(Pixel coordinate grounding data)
▼

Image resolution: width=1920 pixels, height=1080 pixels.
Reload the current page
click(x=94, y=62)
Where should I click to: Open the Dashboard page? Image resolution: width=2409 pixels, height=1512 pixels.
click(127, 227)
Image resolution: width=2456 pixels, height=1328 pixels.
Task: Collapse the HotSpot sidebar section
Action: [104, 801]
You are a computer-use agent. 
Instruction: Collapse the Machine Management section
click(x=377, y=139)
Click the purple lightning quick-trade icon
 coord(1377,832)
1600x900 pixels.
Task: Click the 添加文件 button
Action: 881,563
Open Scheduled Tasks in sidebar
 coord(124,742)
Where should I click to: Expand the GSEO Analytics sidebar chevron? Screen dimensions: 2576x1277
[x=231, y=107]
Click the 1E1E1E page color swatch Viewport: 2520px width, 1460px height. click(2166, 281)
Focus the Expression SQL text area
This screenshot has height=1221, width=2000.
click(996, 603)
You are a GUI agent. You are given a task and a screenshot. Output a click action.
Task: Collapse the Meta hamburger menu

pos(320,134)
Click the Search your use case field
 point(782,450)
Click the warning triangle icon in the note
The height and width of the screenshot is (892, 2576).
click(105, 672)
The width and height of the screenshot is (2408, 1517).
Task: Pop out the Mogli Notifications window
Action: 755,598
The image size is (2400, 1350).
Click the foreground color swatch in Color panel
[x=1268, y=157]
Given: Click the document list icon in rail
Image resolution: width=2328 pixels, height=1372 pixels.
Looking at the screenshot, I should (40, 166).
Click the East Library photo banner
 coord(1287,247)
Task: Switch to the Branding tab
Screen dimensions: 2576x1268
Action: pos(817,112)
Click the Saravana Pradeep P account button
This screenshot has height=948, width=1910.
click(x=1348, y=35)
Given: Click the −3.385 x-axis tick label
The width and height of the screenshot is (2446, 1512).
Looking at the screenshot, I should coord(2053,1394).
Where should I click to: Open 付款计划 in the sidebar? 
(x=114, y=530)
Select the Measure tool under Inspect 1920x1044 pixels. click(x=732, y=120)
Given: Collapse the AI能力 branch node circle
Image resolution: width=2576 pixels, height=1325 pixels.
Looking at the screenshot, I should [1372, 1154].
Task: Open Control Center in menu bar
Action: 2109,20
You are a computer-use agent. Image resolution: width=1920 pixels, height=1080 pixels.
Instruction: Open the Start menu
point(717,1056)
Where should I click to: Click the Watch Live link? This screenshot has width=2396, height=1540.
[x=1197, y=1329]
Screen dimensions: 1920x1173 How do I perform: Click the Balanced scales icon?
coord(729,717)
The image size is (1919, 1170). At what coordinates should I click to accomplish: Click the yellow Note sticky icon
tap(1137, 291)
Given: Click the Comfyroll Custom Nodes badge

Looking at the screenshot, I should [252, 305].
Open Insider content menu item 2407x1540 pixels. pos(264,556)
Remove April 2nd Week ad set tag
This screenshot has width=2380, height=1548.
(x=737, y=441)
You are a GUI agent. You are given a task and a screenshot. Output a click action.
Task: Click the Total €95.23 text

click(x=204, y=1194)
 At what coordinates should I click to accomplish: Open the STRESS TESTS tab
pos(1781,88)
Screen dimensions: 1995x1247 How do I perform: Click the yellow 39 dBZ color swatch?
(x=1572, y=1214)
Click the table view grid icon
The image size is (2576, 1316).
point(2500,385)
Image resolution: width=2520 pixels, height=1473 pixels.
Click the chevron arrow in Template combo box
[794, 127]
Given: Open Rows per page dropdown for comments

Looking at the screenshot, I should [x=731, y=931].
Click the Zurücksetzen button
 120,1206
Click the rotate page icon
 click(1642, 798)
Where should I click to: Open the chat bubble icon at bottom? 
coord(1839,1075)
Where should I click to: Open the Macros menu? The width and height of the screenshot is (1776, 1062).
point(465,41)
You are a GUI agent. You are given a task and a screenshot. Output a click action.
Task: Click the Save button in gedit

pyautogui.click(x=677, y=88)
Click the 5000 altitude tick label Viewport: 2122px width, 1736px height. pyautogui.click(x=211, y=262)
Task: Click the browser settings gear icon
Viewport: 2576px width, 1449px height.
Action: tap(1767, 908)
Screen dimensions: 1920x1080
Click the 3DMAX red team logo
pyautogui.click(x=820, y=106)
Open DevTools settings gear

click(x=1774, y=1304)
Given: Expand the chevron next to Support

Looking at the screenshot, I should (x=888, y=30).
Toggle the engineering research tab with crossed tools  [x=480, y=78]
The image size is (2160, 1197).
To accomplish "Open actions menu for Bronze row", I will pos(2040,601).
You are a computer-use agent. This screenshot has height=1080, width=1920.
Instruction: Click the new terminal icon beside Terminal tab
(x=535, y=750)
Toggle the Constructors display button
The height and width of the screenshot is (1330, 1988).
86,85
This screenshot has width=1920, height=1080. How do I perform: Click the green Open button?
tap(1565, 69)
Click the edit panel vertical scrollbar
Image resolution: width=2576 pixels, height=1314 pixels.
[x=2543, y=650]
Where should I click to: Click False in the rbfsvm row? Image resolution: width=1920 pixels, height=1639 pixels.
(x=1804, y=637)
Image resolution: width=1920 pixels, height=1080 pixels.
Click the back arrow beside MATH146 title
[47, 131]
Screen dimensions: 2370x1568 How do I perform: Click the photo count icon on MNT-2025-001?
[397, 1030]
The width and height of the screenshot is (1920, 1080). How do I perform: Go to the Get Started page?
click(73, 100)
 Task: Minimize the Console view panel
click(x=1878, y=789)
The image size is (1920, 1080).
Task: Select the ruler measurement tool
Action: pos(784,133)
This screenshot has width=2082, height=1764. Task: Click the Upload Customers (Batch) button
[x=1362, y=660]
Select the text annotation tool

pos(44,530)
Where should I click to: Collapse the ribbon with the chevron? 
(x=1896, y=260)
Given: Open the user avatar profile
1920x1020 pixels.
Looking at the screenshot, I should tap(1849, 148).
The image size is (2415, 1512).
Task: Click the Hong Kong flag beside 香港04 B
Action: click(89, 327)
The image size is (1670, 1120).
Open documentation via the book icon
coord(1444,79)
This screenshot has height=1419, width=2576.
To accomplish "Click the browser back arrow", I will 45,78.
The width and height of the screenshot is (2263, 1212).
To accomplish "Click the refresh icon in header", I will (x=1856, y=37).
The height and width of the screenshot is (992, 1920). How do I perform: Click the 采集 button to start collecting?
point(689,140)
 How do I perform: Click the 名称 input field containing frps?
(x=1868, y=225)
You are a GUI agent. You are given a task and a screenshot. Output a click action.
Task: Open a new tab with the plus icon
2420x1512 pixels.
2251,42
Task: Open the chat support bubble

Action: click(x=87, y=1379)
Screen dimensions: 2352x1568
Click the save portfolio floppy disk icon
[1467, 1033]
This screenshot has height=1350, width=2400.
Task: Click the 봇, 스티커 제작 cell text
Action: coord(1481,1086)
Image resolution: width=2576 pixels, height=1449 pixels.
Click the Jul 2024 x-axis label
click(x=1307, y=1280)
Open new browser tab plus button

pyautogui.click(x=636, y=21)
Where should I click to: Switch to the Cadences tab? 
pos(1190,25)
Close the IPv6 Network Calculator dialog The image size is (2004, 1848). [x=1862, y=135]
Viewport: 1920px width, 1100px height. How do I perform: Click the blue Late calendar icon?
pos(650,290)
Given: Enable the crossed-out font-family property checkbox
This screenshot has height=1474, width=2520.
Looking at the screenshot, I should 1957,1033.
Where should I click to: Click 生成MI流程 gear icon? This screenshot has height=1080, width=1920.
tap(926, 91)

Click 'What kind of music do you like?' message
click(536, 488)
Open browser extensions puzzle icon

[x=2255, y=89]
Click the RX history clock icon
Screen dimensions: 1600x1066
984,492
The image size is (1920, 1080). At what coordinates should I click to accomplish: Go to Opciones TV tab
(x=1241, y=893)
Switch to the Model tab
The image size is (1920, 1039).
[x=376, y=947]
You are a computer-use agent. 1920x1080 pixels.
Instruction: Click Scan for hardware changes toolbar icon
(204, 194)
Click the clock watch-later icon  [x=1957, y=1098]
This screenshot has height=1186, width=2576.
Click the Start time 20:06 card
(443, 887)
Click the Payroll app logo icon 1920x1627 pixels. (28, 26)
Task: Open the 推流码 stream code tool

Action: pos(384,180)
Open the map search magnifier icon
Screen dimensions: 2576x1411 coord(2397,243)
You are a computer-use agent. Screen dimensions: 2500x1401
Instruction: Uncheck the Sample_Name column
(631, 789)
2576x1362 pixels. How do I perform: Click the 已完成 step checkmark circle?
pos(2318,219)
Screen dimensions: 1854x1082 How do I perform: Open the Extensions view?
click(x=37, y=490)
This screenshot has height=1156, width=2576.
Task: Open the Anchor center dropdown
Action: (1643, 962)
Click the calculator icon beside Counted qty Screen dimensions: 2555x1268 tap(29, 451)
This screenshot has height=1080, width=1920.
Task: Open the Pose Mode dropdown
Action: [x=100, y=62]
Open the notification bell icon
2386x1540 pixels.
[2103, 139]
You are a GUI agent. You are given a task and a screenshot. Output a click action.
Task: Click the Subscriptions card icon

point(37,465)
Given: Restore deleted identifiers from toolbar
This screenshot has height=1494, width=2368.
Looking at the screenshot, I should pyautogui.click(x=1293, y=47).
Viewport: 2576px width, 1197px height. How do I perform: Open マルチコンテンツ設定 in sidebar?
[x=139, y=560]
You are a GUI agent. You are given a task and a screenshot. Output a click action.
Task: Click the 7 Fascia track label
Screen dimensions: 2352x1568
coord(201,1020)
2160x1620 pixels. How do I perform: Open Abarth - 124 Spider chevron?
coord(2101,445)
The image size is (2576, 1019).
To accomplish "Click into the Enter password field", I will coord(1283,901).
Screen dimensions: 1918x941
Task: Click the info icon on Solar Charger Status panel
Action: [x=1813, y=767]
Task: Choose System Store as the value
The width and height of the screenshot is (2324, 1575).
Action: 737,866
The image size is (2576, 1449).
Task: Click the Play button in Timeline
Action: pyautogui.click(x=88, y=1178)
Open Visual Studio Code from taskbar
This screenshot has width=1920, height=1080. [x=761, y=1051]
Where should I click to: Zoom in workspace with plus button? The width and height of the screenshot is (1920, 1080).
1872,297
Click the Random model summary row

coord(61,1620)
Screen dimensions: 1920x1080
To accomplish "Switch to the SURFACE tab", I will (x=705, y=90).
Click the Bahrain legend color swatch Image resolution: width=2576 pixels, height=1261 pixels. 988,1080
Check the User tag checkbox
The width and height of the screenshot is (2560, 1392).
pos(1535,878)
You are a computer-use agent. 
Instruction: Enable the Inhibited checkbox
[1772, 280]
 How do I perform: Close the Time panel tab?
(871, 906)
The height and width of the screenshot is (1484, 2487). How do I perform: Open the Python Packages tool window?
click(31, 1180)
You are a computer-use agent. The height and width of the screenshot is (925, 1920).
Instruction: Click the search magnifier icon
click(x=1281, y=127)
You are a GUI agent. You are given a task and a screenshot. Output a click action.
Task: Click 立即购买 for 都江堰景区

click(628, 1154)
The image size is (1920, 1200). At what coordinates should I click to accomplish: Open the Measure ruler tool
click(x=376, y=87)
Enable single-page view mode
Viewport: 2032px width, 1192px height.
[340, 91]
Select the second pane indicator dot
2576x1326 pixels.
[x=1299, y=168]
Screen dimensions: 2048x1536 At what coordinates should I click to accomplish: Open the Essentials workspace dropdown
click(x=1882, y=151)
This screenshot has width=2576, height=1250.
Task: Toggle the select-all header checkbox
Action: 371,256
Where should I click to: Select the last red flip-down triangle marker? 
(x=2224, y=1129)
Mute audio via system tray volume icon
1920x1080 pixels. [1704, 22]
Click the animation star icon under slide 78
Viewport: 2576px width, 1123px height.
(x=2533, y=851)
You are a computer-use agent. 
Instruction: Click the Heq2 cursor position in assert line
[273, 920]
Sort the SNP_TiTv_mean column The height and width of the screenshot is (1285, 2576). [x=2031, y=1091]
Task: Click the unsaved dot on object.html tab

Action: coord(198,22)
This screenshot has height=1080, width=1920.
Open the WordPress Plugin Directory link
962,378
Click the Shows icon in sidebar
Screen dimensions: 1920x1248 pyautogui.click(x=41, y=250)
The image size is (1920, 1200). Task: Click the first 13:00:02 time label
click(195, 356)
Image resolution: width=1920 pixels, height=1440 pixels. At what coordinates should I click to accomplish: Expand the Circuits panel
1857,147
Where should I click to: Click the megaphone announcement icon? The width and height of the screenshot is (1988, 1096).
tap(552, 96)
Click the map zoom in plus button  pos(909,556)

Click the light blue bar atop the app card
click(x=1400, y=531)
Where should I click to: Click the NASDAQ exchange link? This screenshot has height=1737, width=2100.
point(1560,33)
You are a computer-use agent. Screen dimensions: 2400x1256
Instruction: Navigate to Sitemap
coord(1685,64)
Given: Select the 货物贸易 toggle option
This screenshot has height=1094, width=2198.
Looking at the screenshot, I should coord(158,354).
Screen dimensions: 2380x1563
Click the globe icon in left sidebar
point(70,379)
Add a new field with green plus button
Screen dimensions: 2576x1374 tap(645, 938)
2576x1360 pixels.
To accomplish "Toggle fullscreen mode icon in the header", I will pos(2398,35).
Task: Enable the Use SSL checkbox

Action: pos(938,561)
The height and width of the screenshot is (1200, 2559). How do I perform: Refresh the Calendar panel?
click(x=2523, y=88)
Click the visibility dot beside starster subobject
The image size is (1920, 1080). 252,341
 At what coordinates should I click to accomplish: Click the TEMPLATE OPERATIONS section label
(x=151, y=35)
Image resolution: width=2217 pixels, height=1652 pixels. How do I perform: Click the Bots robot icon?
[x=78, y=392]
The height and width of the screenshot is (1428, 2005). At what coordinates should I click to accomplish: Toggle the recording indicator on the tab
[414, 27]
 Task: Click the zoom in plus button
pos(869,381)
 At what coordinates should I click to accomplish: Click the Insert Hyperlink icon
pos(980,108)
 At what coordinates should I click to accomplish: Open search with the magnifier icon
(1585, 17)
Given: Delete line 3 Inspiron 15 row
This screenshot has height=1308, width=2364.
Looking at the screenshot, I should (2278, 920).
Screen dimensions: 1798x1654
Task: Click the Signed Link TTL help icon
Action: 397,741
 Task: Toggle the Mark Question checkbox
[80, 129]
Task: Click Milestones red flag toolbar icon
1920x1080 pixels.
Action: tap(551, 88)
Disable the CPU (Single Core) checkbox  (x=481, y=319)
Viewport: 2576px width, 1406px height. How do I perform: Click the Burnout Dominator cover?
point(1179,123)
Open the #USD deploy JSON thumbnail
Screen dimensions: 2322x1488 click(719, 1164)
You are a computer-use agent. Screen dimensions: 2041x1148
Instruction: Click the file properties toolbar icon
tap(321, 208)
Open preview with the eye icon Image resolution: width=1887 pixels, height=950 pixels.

▲

Exercise objective:
From the line containing "Task: Toggle the Mark Question checkbox" to the last line of the records above, please write out every line exactly and add nothing.

Your response:
 Task: Toggle the Mark Question checkbox
[80, 129]
Task: Click Milestones red flag toolbar icon
1920x1080 pixels.
Action: tap(551, 88)
Disable the CPU (Single Core) checkbox  (x=481, y=319)
Viewport: 2576px width, 1406px height. How do I perform: Click the Burnout Dominator cover?
point(1179,123)
Open the #USD deploy JSON thumbnail
Screen dimensions: 2322x1488 click(719, 1164)
You are a computer-use agent. Screen dimensions: 2041x1148
Instruction: Click the file properties toolbar icon
tap(321, 208)
Open preview with the eye icon Image resolution: width=1887 pixels, height=950 pixels.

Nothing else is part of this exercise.